Thanks to regular people turning their gaze to the sky, researchers can now definitively call out crows for what they are: plumed bullies.
Drawing from hundreds of sightings across North America reported by citizen scientists, a new study published this week in the journal Ornithological Advances explores the antagonistic relationship between crows and ravens, two birds weighed down by centuries of heavy mythological baggage, both of which are often found scavenging on the same turf.
While swans and doves have come to represent purity and peace, crows and ravens drew ornithology’s short straw. In Greek lore, the goddess Athena ditched her crow for an owl (crows were too gossipy). Old-world German stories cast ravens as damned souls. And it was a crow that failed Noah, never flapping back to the bobbing ark after being released to let him know the great biblical flood had finally started to recede—the ultimate sign of selfishness.
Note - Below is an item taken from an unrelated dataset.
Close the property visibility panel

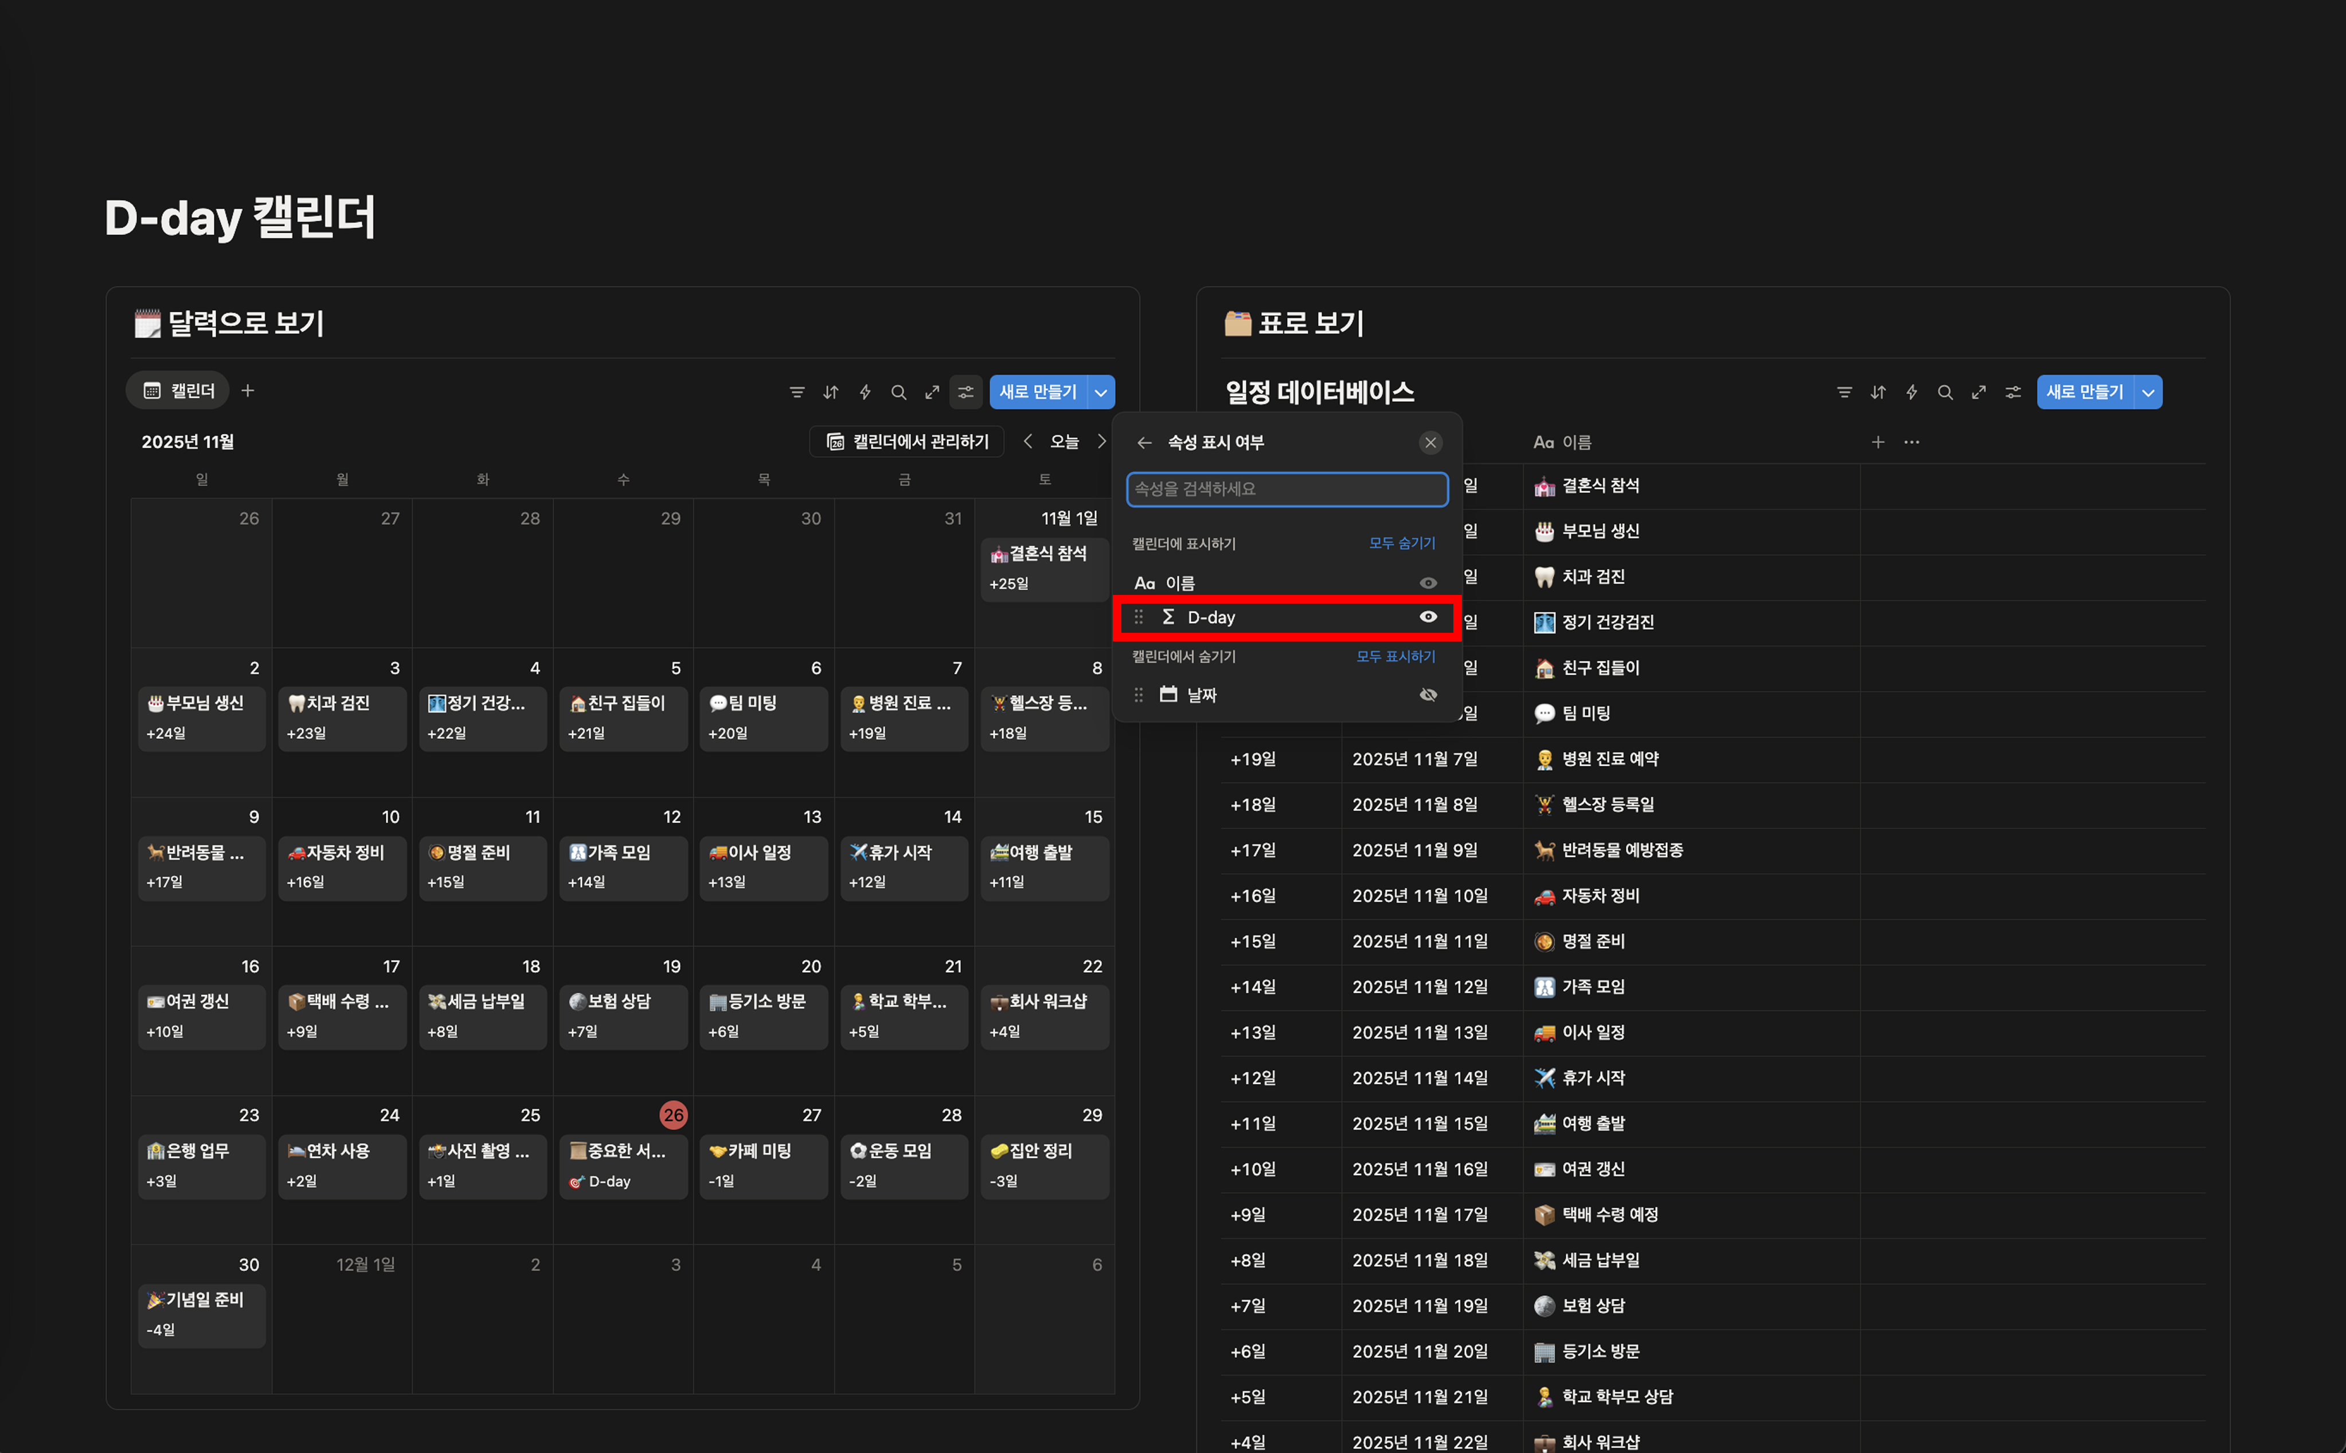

Still, some of the cultural baggage is undeniably drawn from real-world observation that have echoed throughout history and, indeed, to modern times. Both creatures can be loud and mischievous, and crows have been known to damage seedling corn crops. In the recent study of the relationship between the two birds, crows are the bigger bullies, a behavior intensified by the fact that they often attack ravens in numbers.
The scientists found that of the nearly 2,000 reported sightings of fights, crows were the instigators 98% of the time, and about 70% of the time, the crows were going after ravens in groups.
The attacks peak in the nesting season, when ravens often instigate fights by preying on crows’ nests. But even the rest of the year, fights break out between the two regularly, likely because they have to compete in nature for food.
The average crow is about two to three times smaller than the average raven, so the scientists were intrigued by this rare natural example of David beating Goliath. Often it’s the bigger, stronger animals that triumphs in nature.
The crows’ strength in numbers works to their advantage in that they can expand their access to food by chasing away their main competition. The downside, though, is that once the ravens are chased away by a group of crows, the crows must then compete amongst themselves for the food they just won. As the researchers point out in their study, this is also common among wolves. Larger packs of wolves are less successful at foraging than their smaller-packed peers, according to the study.
Ultimately, crows’ propensity to attack ravens seems to have served them well, and the research has given scientists a look into a largely unexplored aspect of the lives of birds. Perhaps more than anything, though, this work shows how citizen science can help researchers draw a more complete picture of animal behavior, and that these sorts of crowd-sourced data are likely to be used more often
“We anticipate that citizen science data will provide increasingly powerful datasets to test behavioral hypotheses at large…scales,” the study states.